The books of Mercurius Trismegistus most attracted his attention.[63] He is also warm in his praise of Hystaspes (or Gushtasp), of the Sibylline books, and even of the right Astrology.

There have been in all ages use and abuse of Magic, as there are use and abuse of Mesmerism or Hypnotism in our own. The ancient world had its Apollonii and its Pherecydæ, and intellectual people could discriminate then, as they can now. While no classical or pagan writer has ever found one word of blame for Apollonius of Tyana, for instance, it is not so with regard to Pherecydes. Hesychius of Miletia, [pg 041] Philo of Byblos and Eusthathius charge the latter unstintingly with having built his Philosophy and Science on demoniacal traditions—i.e., on Sorcery. Cicero declares that Pherecydes is, potius divinus quam medicus, “rather a soothsayer than a physician,” and Diogenes Laërtius gives a vast number of stories relating to his predictions. One day Pherecydes prophesies the shipwreck of a vessel hundreds of miles away from him; another time he predicts the capture of the Lacedæmonians by the Arcadians; finally, he foresees his own wretched end.[64]
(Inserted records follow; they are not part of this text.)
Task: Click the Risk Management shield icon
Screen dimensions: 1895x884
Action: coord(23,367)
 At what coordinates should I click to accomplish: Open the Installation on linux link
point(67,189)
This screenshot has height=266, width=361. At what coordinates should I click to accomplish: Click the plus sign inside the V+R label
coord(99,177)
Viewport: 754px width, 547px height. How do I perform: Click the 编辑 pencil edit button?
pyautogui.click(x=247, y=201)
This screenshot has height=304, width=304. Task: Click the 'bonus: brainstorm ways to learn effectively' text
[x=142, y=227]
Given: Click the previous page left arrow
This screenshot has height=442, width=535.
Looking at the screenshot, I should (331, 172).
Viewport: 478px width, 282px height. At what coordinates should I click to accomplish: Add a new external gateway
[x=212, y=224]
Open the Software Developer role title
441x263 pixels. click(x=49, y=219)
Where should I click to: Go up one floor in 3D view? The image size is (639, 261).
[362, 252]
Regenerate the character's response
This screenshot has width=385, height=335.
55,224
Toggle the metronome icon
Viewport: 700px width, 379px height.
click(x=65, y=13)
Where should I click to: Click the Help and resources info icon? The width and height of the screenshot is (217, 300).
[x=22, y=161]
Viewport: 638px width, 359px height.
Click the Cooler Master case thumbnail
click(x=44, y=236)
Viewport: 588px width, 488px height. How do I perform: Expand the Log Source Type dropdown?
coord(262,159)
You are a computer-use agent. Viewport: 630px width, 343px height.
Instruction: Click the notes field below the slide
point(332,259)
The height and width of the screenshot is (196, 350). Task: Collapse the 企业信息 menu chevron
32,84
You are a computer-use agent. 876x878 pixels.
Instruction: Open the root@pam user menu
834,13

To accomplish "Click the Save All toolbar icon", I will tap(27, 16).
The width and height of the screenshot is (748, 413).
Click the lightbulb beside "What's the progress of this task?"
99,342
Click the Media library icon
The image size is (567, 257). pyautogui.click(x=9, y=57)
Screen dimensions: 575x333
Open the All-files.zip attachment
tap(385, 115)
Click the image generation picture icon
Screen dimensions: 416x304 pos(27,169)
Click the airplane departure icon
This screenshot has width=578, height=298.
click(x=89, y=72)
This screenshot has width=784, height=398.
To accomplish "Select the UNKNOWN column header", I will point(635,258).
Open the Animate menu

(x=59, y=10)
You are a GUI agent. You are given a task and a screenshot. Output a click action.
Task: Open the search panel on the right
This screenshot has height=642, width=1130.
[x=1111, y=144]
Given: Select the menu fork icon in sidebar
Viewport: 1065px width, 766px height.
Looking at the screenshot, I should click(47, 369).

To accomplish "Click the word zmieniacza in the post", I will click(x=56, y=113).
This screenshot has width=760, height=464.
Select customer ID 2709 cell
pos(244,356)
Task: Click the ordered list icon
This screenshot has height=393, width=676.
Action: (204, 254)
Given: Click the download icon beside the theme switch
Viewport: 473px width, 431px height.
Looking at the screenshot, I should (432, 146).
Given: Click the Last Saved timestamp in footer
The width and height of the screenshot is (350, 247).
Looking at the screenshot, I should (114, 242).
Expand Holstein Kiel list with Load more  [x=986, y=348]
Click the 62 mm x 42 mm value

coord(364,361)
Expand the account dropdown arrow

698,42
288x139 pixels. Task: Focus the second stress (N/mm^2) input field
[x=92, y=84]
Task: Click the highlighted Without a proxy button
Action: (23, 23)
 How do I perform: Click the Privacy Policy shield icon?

Bearing in mind the objections that will be made to the teachings of the Esoteric Doctrine as herein propounded, the writer is forced to meet some of them beforehand.

Such imputations as those brought by Clemens against the “heathen” Adepts, only prove the presence of clairvoyant powers and prevision in every age, but are no evidence in favour of a Devil. They are, therefore, of no value except to the Christians, for whom Satan is one of the chief pillars of the faith. Baronius and De Mirville, for instance, find an unanswerable proof of Demonology in the belief in the co-eternity of Matter with Spirit!

De Mirville writes that Pherecydes

Postulates in principle the primordiality of Zeus or Ether, and then, on the same plane, a principle, coëternal and coäctive, which he calls the fifth element, or Ogenos.[65]

He then points out that the meaning of Ogenos is given as that which shuts up, which holds captive, and that is Hades, “or in a word, hell.”

The synonyms are known to every schoolboy without the Marquis going to the trouble of explaining them to the Academy; as to the deduction, every Occultist will of course deny it and only smile at its folly. And now we come to the theological conclusion.

The résumé of the views of the Latin Church—as given by authors of the same character as the Marquis de Mirville—amounts to this: that the Hermetic Books, their wisdom—fully admitted in Rome—notwithstanding, are “the heirloom left by Cain, the accursed, to mankind.” It is “generally admitted,” says that modern memorialist of Satan in History:

That immediately after the Flood Cham and his descendants had propagated anew the ancient teachings of the Cainites and of the submerged Race.[66]